Maybe by using g_new0 instead of g_new for allocating the messages it might work better... but it really shouldn't. Can you check if all the GstOutputMessage and GOutputVector in the code there contain something sensible?
As we expected, g_new0 doesn't change the behavior. Could you please offer some guidance as to what I'm looking for in GstOutputMessage and GOutputVector? I've inspected the message that we're sending and the vector and they both appear to have seemingly sane values for their fields.
It might also be that the parameters passed to sendmmsg() or similar in g_socket_send_messages() are not properly initialized. It might also be related to the "ABI is incompatible" comment in there, maybe it works if we always copy. Basically you'll have to check if we populate the messages/vectors properly, and if GLib is then passing this to the socket correctly. Like if the translation to the system types is correct, see above.

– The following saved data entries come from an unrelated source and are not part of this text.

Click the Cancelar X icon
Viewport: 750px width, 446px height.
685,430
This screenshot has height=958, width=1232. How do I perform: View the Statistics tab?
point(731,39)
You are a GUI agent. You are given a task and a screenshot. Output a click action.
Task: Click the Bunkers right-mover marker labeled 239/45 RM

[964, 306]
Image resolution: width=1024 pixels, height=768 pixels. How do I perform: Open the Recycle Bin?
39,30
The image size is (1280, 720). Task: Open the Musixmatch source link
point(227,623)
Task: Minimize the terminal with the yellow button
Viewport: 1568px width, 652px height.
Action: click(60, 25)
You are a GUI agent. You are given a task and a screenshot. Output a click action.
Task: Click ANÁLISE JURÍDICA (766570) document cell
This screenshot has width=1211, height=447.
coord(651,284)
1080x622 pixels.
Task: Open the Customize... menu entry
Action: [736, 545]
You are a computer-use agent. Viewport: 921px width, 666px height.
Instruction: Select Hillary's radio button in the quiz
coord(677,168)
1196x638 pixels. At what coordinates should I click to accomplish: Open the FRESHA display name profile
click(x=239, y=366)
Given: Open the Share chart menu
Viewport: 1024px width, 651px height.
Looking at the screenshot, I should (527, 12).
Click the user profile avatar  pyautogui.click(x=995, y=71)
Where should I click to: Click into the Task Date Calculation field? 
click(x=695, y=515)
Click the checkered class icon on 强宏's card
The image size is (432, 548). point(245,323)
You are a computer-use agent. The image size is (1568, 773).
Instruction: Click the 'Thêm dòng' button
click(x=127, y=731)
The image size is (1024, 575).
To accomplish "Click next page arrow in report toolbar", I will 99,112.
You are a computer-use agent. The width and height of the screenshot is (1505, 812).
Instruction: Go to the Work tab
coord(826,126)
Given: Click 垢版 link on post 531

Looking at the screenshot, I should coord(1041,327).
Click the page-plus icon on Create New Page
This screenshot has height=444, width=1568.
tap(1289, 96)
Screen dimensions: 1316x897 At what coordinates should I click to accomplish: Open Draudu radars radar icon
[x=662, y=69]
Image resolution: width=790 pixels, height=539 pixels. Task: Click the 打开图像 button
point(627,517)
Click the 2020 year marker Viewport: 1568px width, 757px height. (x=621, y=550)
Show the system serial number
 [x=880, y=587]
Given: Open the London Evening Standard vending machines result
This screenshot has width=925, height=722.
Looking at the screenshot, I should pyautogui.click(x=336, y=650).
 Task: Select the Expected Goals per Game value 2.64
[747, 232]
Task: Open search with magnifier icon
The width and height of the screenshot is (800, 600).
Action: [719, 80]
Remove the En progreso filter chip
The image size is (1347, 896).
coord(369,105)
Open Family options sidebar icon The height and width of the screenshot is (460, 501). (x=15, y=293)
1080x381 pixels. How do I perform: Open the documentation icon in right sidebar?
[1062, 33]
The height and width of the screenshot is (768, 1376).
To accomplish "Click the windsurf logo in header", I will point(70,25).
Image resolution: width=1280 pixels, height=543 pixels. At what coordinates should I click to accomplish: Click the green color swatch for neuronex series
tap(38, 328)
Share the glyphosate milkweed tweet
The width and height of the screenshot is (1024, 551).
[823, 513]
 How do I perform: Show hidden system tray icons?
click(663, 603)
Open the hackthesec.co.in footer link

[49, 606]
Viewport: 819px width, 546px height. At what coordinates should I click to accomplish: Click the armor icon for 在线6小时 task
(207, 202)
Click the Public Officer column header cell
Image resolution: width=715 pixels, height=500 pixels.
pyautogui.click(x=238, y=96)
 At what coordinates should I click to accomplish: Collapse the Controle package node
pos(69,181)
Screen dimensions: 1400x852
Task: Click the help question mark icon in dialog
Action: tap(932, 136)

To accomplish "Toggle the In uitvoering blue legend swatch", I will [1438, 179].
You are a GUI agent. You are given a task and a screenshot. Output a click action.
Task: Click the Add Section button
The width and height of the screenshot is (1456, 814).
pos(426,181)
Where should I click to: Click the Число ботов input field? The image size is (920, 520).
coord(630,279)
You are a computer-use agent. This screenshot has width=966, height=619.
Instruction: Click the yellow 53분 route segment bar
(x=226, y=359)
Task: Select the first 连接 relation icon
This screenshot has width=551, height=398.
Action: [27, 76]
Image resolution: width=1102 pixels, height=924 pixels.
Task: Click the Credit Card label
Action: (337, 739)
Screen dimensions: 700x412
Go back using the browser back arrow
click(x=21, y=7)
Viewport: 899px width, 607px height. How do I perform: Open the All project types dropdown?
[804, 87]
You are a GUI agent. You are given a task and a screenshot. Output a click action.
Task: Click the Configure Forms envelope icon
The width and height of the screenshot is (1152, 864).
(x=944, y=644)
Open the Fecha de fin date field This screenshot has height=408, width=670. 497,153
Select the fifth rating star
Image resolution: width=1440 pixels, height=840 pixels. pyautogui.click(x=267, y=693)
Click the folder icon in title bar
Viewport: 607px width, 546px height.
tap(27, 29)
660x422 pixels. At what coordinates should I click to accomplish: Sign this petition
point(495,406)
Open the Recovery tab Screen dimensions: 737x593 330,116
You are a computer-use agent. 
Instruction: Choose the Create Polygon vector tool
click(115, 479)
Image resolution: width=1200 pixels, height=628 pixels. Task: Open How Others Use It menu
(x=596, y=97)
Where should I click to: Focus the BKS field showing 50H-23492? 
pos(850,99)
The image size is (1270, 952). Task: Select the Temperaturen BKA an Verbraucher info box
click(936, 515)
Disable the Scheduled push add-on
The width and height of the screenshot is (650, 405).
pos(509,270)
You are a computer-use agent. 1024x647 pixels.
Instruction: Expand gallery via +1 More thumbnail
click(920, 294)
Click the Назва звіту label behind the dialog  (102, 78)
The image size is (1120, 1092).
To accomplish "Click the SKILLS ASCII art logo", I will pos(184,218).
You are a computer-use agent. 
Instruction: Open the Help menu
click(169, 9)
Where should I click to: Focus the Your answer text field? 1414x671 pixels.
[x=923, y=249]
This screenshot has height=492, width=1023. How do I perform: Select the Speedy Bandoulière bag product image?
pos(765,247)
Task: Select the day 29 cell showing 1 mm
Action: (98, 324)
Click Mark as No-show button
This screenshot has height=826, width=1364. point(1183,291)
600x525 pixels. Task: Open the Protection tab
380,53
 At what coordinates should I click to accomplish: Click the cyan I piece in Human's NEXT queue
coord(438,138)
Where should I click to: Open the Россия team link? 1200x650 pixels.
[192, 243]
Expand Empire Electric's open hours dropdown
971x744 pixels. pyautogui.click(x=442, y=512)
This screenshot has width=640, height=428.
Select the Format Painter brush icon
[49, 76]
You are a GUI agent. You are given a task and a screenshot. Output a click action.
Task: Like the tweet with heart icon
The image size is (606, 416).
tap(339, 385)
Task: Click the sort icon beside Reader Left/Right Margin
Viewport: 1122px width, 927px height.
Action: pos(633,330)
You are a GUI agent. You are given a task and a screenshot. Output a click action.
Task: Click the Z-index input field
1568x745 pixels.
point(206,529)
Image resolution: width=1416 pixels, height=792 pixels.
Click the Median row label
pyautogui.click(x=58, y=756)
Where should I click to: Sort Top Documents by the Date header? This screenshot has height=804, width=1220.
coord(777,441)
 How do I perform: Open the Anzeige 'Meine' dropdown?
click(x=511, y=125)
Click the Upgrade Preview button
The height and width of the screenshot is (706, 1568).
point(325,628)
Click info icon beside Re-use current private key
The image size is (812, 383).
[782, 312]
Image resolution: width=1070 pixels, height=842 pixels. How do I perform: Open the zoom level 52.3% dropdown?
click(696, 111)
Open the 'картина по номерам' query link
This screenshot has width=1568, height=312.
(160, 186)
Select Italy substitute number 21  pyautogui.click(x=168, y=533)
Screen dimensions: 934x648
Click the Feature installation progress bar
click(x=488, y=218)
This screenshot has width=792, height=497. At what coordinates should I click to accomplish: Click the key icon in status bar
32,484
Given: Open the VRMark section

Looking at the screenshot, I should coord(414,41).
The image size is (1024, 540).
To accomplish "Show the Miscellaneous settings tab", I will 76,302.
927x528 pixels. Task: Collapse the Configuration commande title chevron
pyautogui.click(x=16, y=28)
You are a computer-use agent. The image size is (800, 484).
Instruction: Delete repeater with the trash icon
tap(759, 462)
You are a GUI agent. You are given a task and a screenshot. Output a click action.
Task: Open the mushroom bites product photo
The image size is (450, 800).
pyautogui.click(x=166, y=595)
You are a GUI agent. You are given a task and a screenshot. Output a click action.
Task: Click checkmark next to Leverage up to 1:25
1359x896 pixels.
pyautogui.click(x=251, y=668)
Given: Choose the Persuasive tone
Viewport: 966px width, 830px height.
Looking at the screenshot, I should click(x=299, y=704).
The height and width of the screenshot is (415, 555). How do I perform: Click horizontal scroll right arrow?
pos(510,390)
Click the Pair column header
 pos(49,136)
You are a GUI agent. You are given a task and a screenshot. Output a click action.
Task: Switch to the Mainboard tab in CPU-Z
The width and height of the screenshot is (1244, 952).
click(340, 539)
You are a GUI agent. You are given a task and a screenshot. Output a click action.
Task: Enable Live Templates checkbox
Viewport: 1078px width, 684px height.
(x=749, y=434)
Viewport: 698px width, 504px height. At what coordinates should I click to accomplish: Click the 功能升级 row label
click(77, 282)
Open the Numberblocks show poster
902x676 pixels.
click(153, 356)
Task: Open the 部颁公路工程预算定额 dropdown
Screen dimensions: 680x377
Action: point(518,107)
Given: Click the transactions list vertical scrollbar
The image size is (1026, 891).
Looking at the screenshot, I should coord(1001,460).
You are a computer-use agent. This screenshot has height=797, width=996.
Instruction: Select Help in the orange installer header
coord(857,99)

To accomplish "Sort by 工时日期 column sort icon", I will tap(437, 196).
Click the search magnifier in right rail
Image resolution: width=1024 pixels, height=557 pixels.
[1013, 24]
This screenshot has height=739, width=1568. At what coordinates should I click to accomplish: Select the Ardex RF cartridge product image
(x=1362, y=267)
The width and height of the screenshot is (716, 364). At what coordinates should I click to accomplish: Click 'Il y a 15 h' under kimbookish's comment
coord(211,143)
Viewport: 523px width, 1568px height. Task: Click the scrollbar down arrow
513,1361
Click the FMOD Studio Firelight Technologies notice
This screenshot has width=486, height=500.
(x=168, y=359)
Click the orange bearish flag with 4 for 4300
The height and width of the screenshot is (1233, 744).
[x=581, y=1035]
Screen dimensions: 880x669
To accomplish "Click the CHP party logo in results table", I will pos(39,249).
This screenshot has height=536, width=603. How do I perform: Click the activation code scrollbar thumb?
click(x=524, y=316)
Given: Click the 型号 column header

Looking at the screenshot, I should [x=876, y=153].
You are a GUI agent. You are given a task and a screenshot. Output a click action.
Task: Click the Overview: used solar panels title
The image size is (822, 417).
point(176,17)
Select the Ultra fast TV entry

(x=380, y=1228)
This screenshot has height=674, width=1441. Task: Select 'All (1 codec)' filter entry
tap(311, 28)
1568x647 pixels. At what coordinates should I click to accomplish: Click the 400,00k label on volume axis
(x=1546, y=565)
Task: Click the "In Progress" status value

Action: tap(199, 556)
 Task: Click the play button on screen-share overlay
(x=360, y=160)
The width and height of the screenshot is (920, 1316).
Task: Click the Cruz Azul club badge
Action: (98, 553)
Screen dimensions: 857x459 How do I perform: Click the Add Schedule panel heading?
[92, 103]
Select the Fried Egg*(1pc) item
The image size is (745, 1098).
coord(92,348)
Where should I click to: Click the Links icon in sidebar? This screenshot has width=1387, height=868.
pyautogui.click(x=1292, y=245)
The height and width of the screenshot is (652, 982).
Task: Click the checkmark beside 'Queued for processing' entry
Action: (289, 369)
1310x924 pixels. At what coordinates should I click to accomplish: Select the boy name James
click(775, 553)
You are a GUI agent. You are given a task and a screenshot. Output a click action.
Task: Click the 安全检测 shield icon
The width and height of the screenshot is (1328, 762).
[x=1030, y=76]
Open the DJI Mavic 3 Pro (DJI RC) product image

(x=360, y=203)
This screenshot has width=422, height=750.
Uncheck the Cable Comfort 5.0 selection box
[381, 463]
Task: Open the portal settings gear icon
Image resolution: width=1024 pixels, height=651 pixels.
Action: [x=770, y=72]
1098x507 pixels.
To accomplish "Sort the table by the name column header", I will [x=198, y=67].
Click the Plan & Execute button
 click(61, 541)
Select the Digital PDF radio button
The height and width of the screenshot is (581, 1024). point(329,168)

An update on this: After picking through things I found that the pipeline was attempting to send messages to an IPv4 address over an IPv6 socket, which is apparently not allowed with the sockets used in Windows? Perhaps there is some additional configuration or flags that can help out here....potentially setting IPV6_V6ONLY to false when creating the socket if we aren't already? Regardless, I was able to work around this issue by altering my source camera's network settings so it's up and rolling. An additional thing to consider is that it may be beneficial to add some logging in gst_multiudpsink_configure_client to put out some error logging if the address is an IPv4 family address and the available socket is not compatible. Thoughts? This is low hanging fruit, so I can give you a quick patch for this if you would like.
Hm! It should create a v6 socket for v6 clients, and a v4 socket for v4 clients.
Can you send a debug log with GST_DEBUG=6 of the problem? We use the socket created by udpsrc for multiudpsink here, and the socket created by udpsrc is created for udp://IP:PORT. And udpsrc should've created an IPv6 socket as it creates a socket for the address family of the address.
Hm but the udpsrc is actually generated for > if (stream->is_ipv6) > host = "udp://[::0]"; > else > host = "udp://0.0.0.0"; Where is_ipv6 is based on the address type in the RTSP messages. For your server, what are all the RTSP messages that are exchanged? Is there an IN4 connection in the SDP that has an IPv6 address?
Not sure what to do with this, no further information was supplied, and also it's been quite some time so it might have been fixed in the meantime. Closing for now, please re-open or file a new bug if the problem still happens with recent versions of GStreamer (1.12.x or ideally 1.13.x/1.14), thanks!